4.6Il a également été découvert que, conformément à une déclaration du 17 septembre 2011 de la Banque centrale, la licence de Sharq Yulduzi avait expiré. Toutefois, la question de sa liquidation n’avait pas été réglée. Dans le même temps, une procédure pénale avait été ouverte contre les dirigeants de Sharq Yulduzi. Pendant le procès, le statut de victime a été reconnu à 344 personnes. Les biens confisqués et les créances recouvrées représentaient ensemble une somme de 866,6 millions de sum.

4.7L’huissier de justice a saisi le tribunal d’une demande de clarification concernant la procédure d’exécution.

4.8Le 8 octobre 2013, les 170 millions de sum qui avaient été transférés sur le compte de dépôt du Département des huissiers de justice ont été répartis entre les créanciers. De plus, le Département des huissiers de justice a ensuite reçu l’ordonnance d’injonction de payer rendue par le tribunal interdistricts Chaïkhontohoursky le 5 septembre 2014, ordonnant le recouvrement en faveur des créditeurs des créances restantes au moyen de la vente des biens matériels du débiteur (notamment trois véhicules et du mobilier de bureau).

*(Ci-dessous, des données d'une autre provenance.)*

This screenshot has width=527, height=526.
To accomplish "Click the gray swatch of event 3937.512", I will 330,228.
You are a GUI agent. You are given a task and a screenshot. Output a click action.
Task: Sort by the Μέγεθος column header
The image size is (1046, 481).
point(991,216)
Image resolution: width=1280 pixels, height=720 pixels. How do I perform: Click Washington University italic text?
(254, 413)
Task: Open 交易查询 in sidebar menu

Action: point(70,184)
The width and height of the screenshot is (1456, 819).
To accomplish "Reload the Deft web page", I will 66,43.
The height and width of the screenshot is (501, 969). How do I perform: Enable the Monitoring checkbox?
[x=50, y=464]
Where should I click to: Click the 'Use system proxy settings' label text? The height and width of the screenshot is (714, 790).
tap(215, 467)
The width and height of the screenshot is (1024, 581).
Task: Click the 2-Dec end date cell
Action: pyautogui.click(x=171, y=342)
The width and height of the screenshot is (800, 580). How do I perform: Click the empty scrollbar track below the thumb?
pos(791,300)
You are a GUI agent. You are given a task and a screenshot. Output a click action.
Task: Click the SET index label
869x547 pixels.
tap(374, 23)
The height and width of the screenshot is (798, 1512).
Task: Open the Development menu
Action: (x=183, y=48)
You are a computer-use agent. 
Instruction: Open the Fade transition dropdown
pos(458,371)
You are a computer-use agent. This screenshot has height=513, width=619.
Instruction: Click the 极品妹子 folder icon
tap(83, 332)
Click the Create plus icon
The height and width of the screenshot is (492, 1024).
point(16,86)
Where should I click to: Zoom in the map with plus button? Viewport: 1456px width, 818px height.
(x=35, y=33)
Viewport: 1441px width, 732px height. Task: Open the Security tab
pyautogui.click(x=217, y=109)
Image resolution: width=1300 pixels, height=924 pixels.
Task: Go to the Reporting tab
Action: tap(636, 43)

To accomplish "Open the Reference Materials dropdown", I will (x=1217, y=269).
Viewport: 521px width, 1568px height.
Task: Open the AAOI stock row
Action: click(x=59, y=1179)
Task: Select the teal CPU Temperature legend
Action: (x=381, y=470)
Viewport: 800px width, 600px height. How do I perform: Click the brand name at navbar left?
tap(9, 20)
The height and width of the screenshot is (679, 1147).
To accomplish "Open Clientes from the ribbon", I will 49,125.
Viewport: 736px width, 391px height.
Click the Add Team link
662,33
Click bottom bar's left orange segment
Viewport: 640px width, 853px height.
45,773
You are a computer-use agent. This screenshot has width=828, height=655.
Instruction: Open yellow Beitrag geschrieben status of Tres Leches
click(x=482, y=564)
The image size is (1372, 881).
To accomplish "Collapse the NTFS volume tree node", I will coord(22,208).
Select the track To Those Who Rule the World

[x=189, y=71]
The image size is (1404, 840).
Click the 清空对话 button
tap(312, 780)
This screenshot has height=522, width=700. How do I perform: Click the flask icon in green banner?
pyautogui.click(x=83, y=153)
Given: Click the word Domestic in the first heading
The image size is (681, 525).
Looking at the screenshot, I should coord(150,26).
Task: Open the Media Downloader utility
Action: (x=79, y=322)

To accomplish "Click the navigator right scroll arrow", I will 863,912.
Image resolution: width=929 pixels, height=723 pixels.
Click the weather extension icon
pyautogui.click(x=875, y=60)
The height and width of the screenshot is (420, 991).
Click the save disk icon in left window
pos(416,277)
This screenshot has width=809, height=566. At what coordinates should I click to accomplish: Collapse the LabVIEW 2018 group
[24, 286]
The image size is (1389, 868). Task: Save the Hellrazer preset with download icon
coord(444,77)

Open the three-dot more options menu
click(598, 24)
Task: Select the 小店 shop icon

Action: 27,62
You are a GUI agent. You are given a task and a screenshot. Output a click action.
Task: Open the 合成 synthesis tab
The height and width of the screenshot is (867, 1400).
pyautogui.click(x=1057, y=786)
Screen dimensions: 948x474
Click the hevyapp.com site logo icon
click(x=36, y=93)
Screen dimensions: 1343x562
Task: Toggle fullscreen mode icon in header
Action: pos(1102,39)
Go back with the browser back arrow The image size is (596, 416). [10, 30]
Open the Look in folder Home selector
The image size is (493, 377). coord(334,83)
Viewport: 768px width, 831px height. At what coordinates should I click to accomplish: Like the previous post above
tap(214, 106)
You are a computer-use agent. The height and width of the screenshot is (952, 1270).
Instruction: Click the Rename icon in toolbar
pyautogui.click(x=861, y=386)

4.9Au vu de ce qui précède, l’État partie conclut que l’allégation de l’auteur selon laquelle les huissiers de justice ne se sont pas acquittés de leur devoir n’est pas fondée.

4.10L’État partie rappelle que, le 27 septembre 2013, le tribunal interdistricts Mirzo‑Oulougbeksky a rejeté le recours introduit par l’auteur contre la réponse du Bureau du maire concernant sa demande d’autorisation de tenue d’un piquet et contre le Département municipal des affaires intérieures, par lequel il demandait une indemnisation pour préjudice moral. Le 19 novembre 2013, le tribunal municipal de Tachkent a rejeté le recours.

4.11L’État partie explique que, selon le dossier civil, le 13 février 2013, l’auteur a demandé au Bureau du maire l’autorisation de tenir un piquet. Par la suite, des agents du Département municipal des affaires intérieures ont eu une conversation avec l’auteur et lui ont envoyé une lettre le 10 mars 2013, expliquant les dispositions légales qui interdisaient la tenue de réunions non autorisées. L’auteur a introduit une plainte contre les actes du Bureau du maire et a ensuite reçu une explication officielle concernant son droit de soumettre son affaire, soit au département judiciaire à Tachkent, soit à un tribunal. L’auteur a soutenu que sa demande d’autorisation de tenue d’une manifestation n’aurait pas dû être transmise au Département municipal des affaires intérieures, mais aurait dû être examinée par le Bureau du maire. L’auteur a demandé que la réponse de l’administration locale soit déclarée illégale et que le Bureau du maire soit obligé d’examiner sa demande, d’autoriser le piquet et de lui accorder une indemnisation pour préjudice moral.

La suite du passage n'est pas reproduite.